SOURCE RECORDS section start

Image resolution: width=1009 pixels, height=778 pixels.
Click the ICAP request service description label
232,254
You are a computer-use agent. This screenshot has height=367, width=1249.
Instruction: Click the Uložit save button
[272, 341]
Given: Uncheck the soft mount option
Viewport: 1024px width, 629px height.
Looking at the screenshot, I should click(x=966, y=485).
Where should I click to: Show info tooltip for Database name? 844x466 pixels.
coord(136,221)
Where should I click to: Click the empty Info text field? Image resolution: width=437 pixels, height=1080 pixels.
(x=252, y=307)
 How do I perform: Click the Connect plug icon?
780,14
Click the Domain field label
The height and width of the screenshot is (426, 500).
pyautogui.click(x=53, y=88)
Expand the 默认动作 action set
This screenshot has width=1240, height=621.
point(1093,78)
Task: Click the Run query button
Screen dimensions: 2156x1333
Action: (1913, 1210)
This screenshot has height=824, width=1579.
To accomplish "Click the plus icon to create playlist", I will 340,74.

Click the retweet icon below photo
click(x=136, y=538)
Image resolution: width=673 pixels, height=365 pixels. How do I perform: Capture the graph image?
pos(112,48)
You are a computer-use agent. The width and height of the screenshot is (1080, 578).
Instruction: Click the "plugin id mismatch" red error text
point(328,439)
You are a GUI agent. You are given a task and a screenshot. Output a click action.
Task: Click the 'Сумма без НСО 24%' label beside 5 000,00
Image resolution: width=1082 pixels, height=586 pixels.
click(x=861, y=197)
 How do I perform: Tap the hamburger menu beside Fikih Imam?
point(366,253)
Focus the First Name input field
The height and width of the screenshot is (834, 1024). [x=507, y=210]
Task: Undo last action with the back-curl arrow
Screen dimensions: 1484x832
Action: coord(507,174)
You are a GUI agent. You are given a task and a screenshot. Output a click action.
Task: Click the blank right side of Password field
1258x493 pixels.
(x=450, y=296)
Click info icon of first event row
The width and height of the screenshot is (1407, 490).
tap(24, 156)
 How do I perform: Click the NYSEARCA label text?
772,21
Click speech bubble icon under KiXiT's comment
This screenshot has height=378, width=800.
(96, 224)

SOURCE RECORDS section end

All lines from the one containing "Screen dimensions: 1484x832" through the final line of the records above are to be set down exactly, and no other line is to appear.

» **RESULT OF THIS TASK**:
Screen dimensions: 1484x832
Action: coord(507,174)
You are a GUI agent. You are given a task and a screenshot. Output a click action.
Task: Click the blank right side of Password field
1258x493 pixels.
(x=450, y=296)
Click info icon of first event row
The width and height of the screenshot is (1407, 490).
tap(24, 156)
 How do I perform: Click the NYSEARCA label text?
772,21
Click speech bubble icon under KiXiT's comment
This screenshot has height=378, width=800.
(96, 224)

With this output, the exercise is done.